------ Extract

Tag Archives: Boston

History is Not a Competition

15 Sunday Jun 2014

Posted by kittycalash in Events, History, Living History, Reenacting

≈ 1 Comment

Tags

10th Massachusetts, 18th century, 18th century clothes, Amasa Soper's Company, Boston, historic houses, history, living history, Massachusetts, Paul Revere House, Reenacting, Revolutionary War

IMG_1583

Drilling by the Sergeant

Saturday was my first post-operative foray into costumed interpretation, up to Paul Revere House on Flag Day. This went much better than my first attempt at Paul Revere House, which ended in ignominy as I missed the train. In April, I managed to convince Mr S to drive in Boston, which he usually refuses to do (in fact, he nearly abandoned me once at the Old State House one Saturday after a miserable drive that had us stuck in the Downtown Crossing vortex).

I’m so glad we managed this, Despite anticipatory near-tears and epic pouting by the Young Mr, we managed to have a rather nice time.

Poise, with extra elevation by the Young Mr

Poise, with extra elevation by the Young Mr

We were in the courtyard, and Mr HC and Mr FC told the story of Amasa Soper’s company and its members several times to the streams of tourists. They solicited recruits and ran them through the 1764 drill using the nicest wooden muskets I’ve ever seen, though with mixed results. Some new volunteers held their muskets backwards, and the Young Mr’s ramrod got stuck in the barrel, though that is a known issue with that particular musket.

I sat on my ladder-back chair near the house and made the tiniest hems I could on Mr S’s next shirt, which will be for best. People asked about the sewing and my clothes, and I had a chance to talk about what women wore, typical fabrics and fibres, supplying the army, and who made what.

------------
------ Recorded data

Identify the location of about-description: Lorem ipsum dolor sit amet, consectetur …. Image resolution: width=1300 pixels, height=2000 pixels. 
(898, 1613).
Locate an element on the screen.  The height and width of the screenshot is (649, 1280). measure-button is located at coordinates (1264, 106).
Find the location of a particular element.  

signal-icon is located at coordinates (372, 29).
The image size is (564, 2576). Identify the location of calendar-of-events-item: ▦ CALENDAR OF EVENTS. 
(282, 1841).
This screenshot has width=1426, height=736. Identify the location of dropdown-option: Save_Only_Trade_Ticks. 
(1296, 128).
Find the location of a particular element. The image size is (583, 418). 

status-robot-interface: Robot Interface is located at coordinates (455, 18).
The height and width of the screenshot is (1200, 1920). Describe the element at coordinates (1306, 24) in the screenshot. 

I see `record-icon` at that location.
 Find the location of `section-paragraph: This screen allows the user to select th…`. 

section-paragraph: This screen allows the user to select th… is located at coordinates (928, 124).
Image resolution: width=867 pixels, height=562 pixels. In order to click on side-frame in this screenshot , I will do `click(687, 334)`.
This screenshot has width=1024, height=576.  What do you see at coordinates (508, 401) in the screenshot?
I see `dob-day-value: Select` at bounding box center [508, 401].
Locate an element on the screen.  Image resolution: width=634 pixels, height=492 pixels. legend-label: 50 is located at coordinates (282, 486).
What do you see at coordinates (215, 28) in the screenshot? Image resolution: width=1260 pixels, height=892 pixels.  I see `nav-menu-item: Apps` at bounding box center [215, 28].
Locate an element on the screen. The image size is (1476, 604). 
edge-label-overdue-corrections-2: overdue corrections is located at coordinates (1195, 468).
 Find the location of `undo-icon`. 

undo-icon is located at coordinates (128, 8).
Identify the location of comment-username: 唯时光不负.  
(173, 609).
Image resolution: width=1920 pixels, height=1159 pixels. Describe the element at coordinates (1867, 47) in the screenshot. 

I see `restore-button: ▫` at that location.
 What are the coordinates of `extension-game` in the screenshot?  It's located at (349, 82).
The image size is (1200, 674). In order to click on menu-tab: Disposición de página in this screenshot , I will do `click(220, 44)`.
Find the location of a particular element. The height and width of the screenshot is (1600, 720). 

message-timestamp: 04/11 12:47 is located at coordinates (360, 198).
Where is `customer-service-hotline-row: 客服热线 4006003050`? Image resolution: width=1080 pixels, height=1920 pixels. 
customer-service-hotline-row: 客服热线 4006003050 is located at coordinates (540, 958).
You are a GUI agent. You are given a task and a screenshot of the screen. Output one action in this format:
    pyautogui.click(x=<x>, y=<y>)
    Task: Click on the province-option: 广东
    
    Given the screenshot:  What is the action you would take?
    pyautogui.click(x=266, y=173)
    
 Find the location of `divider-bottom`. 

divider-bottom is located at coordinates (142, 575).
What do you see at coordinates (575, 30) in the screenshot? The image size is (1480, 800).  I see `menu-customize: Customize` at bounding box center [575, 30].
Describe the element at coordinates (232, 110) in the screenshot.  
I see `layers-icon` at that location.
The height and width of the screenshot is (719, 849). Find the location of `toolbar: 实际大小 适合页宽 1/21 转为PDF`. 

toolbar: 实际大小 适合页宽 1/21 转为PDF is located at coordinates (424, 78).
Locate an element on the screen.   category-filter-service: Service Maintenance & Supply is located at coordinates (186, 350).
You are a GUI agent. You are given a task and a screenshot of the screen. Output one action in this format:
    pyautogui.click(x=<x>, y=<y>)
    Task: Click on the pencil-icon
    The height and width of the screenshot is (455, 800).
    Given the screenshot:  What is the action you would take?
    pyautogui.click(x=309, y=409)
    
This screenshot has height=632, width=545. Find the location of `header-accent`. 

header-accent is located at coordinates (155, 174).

------------

■ What you need to do ■
1. Under which categories was the Paul Revere House post above the data filed?
2. Carry on the Paul Revere House post, picking up after its final sentence about talking with visitors.

■ Task answers ■
1. Events, History, Living History, Reenacting

2.
The day was warm, but fortunately not overwhelming, and as a museum person, I found the crowd quite interesting. This is a facet of Boston I don’t usually see: the tourist experience.

In one memorable moment, a pair of young women stood just outside the door to the house.
Young Woman Number One: “Is this really his house?”
Young Woman Number Two: “Yes, this is where Paul Revere lived.”
YWNO: “Oh, my God! I’m so excited! This is so neat!”
Kitty Calash: <eats heart out with jealousy> “Why can’t my museum do that?”

The celebrity factor of Paul Revere is undeniable. There were tourists with guide sheets in Chinese, and tourists who made me wish I still remembered my college German. Some seemed to be hitting every Boston landmark they could in one day, carrying white cardboard pastry boxes; some seemed to be going more slowly, looking, and trying to figure out what they were seeing, and what it meant.

Virtue Rewarded

Virtue Rewarded

What living history means is something I’ve been thinking about lately, or trying to. It’s tangled up with questions of authenticity and appropriateness, but what I learned on Saturday, or re-learned, was how very happy this business makes me. I like history, and historic costume. It doesn’t matter to me if we are talking Revolutionary War or New Republic or Lewis and Clark.

My favorite visitors were a mother and daughter from Steamboat Springs, Colorado, visiting Boston for the first time with a young man from New Hampshire. The mother said, “There’s so much more history here than where we’re from. Our town’s only 100 years old.”

That’s a challenge I’m always ready for, so I asked where they were from. Colorado to me means Native American settlements reaching back a thousand years, Spanish explorers and conquistadors, French, and then American, fur traders. It means hundreds of years of history, and a chance to remind people this isn’t a competition for “oldest” or “mostest.”

Knowing where our country came from is important: so yes, please visit Boston, and Paul Revere House, and Providence and Newport, too! But knowing where you are is just as important. There’s history all around you, and your local historical site, society and museum would love to tell you about it.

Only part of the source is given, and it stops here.